Stored data:
=== Begin Enclosure ===

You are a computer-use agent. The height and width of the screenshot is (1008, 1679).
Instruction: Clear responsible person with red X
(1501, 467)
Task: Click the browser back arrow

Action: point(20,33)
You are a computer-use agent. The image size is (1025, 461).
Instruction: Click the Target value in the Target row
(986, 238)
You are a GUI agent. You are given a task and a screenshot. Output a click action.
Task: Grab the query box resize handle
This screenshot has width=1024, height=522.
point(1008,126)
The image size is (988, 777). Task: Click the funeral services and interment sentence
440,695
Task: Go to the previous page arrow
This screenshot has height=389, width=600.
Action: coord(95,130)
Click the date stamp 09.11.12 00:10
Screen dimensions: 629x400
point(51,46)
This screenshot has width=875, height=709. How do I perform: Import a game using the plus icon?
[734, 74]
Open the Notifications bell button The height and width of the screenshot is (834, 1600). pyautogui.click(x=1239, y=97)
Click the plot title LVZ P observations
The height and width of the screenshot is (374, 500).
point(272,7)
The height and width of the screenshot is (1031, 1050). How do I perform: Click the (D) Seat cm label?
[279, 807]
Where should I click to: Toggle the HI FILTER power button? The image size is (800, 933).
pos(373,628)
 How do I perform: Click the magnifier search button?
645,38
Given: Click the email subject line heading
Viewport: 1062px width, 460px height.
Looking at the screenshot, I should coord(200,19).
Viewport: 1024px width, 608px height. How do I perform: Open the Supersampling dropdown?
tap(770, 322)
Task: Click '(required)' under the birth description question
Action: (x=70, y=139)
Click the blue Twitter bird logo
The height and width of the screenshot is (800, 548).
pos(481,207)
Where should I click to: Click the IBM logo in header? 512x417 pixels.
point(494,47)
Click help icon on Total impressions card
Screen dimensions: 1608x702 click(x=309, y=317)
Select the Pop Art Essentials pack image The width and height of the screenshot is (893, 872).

=== End Enclosure ===

*Problem details*
For each line above that carries the word "computer", copy it out.

*Task result*
You are a computer-use agent. The height and width of the screenshot is (1008, 1679).
You are a computer-use agent. The image size is (1025, 461).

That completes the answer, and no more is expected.